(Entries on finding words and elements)
++++++++++++++++++++
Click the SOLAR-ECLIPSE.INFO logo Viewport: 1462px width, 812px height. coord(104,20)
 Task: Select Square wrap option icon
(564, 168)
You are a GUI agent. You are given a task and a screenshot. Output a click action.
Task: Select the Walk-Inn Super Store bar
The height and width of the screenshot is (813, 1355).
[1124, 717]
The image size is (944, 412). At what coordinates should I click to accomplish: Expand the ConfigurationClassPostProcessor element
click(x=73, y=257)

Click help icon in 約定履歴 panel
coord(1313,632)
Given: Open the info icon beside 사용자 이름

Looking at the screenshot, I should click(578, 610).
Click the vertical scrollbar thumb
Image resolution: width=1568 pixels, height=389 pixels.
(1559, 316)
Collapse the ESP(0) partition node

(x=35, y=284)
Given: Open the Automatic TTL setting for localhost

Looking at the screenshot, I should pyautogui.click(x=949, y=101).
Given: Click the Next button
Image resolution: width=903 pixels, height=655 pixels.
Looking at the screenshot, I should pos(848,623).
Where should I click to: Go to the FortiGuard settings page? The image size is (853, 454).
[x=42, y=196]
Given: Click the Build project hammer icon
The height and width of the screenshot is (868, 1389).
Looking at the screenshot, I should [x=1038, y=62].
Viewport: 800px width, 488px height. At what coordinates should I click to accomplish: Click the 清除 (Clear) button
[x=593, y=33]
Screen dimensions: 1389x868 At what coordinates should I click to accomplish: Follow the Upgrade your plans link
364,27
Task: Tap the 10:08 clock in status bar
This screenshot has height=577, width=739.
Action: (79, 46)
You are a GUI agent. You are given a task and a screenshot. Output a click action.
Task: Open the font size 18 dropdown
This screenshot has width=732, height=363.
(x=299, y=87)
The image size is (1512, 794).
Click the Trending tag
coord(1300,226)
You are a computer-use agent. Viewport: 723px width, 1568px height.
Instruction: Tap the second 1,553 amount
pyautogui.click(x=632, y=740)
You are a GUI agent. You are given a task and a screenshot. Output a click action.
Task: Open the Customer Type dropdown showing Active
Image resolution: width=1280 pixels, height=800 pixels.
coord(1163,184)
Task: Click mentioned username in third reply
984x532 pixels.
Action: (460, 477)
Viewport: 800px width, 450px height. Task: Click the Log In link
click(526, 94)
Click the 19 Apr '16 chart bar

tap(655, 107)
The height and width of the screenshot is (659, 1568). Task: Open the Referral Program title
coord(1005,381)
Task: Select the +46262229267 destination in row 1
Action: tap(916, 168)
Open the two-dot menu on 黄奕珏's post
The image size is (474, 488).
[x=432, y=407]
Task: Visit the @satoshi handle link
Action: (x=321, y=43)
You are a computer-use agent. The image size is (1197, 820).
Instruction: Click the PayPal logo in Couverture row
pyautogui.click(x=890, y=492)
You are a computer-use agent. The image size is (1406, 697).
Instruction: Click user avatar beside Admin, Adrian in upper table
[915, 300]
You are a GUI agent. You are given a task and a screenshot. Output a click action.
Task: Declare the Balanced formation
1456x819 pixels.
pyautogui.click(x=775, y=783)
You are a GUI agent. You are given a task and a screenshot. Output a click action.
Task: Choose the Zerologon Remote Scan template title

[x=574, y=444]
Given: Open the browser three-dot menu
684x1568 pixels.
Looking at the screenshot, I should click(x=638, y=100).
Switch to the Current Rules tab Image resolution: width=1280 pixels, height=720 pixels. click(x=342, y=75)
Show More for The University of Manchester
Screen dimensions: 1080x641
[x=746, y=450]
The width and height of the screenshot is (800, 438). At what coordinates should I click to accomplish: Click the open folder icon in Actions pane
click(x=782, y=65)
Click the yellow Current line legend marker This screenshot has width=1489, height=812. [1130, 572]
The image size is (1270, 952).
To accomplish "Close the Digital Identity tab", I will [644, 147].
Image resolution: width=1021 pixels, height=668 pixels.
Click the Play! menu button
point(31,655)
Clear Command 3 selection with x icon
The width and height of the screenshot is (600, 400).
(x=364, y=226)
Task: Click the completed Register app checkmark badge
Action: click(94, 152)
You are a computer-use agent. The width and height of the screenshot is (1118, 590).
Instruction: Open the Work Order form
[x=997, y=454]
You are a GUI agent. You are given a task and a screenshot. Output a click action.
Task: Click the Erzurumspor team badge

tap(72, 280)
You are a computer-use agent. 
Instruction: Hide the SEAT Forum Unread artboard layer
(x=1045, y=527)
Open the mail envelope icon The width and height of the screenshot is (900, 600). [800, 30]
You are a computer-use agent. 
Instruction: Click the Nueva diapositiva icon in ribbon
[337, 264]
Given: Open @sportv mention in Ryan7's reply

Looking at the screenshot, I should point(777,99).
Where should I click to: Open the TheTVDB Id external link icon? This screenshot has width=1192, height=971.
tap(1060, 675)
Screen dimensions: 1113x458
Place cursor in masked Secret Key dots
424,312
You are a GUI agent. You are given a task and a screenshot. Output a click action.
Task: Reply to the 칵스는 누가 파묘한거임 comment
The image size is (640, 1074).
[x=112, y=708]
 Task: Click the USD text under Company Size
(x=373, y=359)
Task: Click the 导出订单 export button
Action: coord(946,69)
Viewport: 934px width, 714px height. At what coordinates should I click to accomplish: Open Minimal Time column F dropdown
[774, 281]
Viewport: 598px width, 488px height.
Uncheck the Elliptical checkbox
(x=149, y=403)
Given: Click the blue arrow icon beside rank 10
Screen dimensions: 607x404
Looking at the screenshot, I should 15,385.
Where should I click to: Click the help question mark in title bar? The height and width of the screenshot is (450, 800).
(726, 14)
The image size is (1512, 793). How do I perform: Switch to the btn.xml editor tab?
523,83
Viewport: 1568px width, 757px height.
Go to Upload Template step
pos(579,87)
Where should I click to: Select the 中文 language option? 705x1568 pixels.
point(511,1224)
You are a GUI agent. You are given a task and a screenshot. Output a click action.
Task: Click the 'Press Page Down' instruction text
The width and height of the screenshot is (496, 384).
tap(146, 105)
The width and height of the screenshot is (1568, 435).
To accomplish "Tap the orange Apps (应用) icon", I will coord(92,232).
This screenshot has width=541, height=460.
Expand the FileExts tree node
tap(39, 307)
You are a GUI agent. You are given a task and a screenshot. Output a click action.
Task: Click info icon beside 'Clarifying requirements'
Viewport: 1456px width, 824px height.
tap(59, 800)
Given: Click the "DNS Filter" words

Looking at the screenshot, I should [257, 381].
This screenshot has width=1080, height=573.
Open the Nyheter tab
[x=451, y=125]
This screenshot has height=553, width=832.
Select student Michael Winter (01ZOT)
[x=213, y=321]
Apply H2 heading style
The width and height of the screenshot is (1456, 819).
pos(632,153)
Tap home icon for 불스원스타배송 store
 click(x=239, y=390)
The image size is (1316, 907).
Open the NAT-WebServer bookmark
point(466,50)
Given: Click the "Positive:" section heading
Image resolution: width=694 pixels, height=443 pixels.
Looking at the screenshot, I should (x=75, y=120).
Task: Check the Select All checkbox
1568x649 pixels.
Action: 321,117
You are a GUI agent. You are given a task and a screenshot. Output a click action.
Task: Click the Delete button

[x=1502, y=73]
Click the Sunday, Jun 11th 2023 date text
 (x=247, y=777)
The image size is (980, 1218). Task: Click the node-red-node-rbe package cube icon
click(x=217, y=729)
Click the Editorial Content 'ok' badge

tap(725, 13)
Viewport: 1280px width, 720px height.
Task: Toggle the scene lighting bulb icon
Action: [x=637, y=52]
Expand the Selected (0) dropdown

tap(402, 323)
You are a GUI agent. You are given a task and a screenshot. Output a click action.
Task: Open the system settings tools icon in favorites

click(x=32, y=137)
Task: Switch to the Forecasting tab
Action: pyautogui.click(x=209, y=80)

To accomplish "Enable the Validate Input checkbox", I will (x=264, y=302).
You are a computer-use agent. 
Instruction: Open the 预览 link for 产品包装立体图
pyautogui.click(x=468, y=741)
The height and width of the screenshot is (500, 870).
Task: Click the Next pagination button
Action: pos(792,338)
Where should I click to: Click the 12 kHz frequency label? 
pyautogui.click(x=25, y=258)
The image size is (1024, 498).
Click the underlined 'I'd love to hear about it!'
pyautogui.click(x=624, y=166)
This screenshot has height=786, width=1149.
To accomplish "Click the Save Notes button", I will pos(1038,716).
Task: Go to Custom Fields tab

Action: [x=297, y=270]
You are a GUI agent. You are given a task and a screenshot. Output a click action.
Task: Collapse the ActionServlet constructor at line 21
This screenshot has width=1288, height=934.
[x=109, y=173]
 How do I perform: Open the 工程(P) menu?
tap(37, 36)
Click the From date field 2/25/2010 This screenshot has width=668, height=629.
++++++++++++++++++++
**Task to complete**
Can you retype the part of the records that opens with the line containing "The image size is (1512, 794)." and closes with the line containing "will [644, 147].", keeping every character the same?

**Finished task**
The image size is (1512, 794).
Click the Trending tag
coord(1300,226)
You are a computer-use agent. Viewport: 723px width, 1568px height.
Instruction: Tap the second 1,553 amount
pyautogui.click(x=632, y=740)
You are a GUI agent. You are given a task and a screenshot. Output a click action.
Task: Open the Customer Type dropdown showing Active
Image resolution: width=1280 pixels, height=800 pixels.
coord(1163,184)
Task: Click mentioned username in third reply
984x532 pixels.
Action: (460, 477)
Viewport: 800px width, 450px height. Task: Click the Log In link
click(526, 94)
Click the 19 Apr '16 chart bar

tap(655, 107)
The height and width of the screenshot is (659, 1568). Task: Open the Referral Program title
coord(1005,381)
Task: Select the +46262229267 destination in row 1
Action: tap(916, 168)
Open the two-dot menu on 黄奕珏's post
The image size is (474, 488).
[x=432, y=407]
Task: Visit the @satoshi handle link
Action: (x=321, y=43)
You are a computer-use agent. The image size is (1197, 820).
Instruction: Click the PayPal logo in Couverture row
pyautogui.click(x=890, y=492)
You are a computer-use agent. The image size is (1406, 697).
Instruction: Click user avatar beside Admin, Adrian in upper table
[915, 300]
You are a GUI agent. You are given a task and a screenshot. Output a click action.
Task: Declare the Balanced formation
1456x819 pixels.
pyautogui.click(x=775, y=783)
You are a GUI agent. You are given a task and a screenshot. Output a click action.
Task: Choose the Zerologon Remote Scan template title

[x=574, y=444]
Given: Open the browser three-dot menu
684x1568 pixels.
Looking at the screenshot, I should click(x=638, y=100).
Switch to the Current Rules tab Image resolution: width=1280 pixels, height=720 pixels. click(x=342, y=75)
Show More for The University of Manchester
Screen dimensions: 1080x641
[x=746, y=450]
The width and height of the screenshot is (800, 438). At what coordinates should I click to accomplish: Click the open folder icon in Actions pane
click(x=782, y=65)
Click the yellow Current line legend marker This screenshot has width=1489, height=812. [1130, 572]
The image size is (1270, 952).
To accomplish "Close the Digital Identity tab", I will [644, 147].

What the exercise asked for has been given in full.